Die Bank hat den Angaben zufolge 2025 neue Kredite in Höhe von rund 350 Millionen Euro zugesagt. „Wir investieren in Projekte, die Lebensqualität schaffen - im Alter, im Gesundheitswesen, in der Kinder- und Jugendhilfe sowie in bezahlbaren Wohnraum“, sagte der Vorstandsvorsitzende Ekkehard Thiesler. Trotz eines von Unsicherheiten geprägten Umfelds habe die KD-Bank das Kundengeschäft weiter ausbauen können.
Verbesserte Ertragslage und Dividende
Auch die Ertragslage der KD-Bank habe sich im vergangenen Jahr verbessert, hieß es. Das Betriebsergebnis vor Bewertung stieg laut Jahresabschluss auf 51,2 Millionen Euro, im Vorjahr hatte es bei 34 Millionen gelegen. Grund dafür sei vor allem ein deutlich höherer Zinsüberschuss. Dadurch sei es möglich, eine Dividende von vier Prozent auszuschütten, erklärte Thiesler.
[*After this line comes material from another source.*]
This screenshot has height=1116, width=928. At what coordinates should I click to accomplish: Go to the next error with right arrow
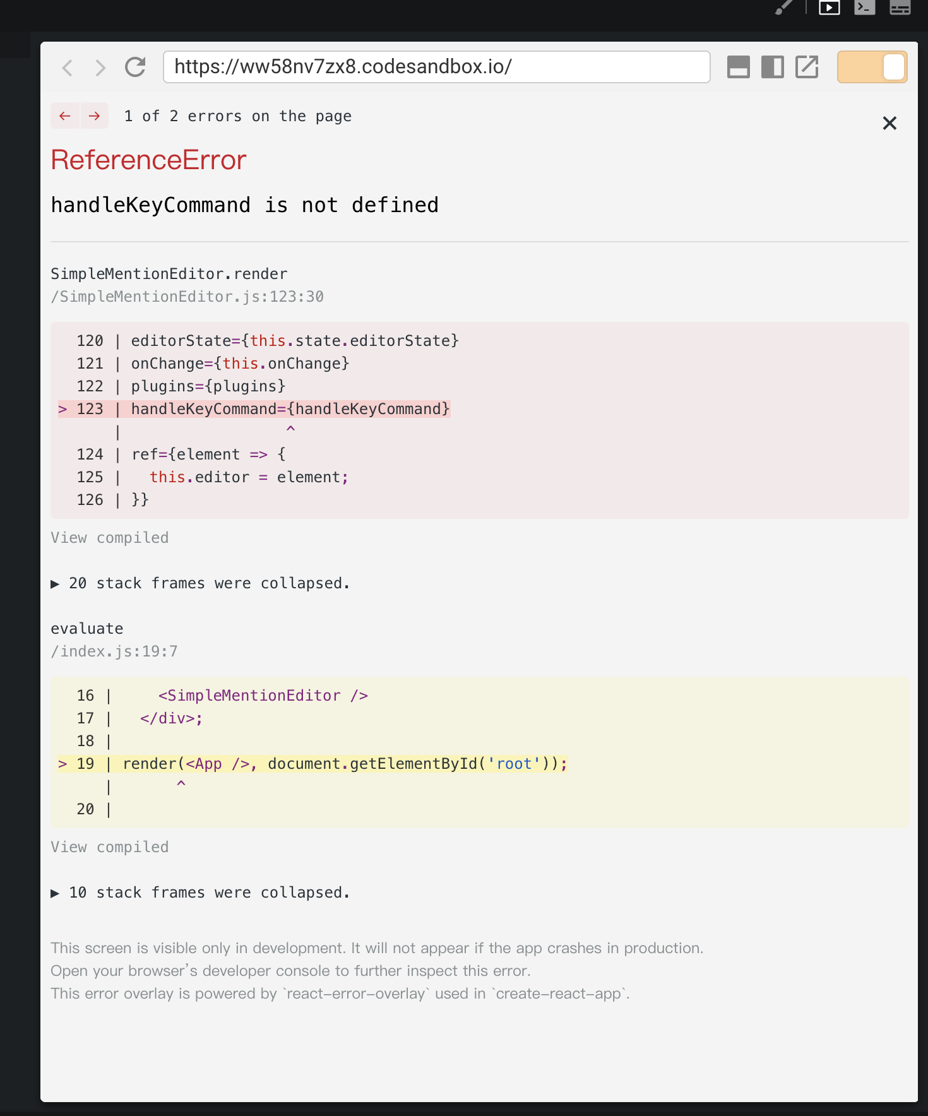point(94,116)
Die Bank hat im vergangenen Jahr ihr 100-jähriges Bestehen gefeiert. Sie ist eine der größten Genossenschaftsbanken in Deutschland. Die KD-Bank bekennt sich zu den UN-Nachhaltigkeitszielen (SDG) und dem Pariser Klimaschutzabkommen. Sie wurde 1925 gegründet, um der evangelischen Kirche und deren Einrichtungen Geld für Baumaßnahmen und soziale Leistungen zur Verfügung zu stellen, etwa in den Bereichen Altenpflege, Gesundheitswesen, Kinder- und Jugendhilfe, Bildung, lebendiges Gemeindeleben und bezahlbarer Wohnraum. Die KD-Bank gehört Kirche und Diakonie, deren Repräsentanten im Aufsichtsrat und Beirat mitwirken.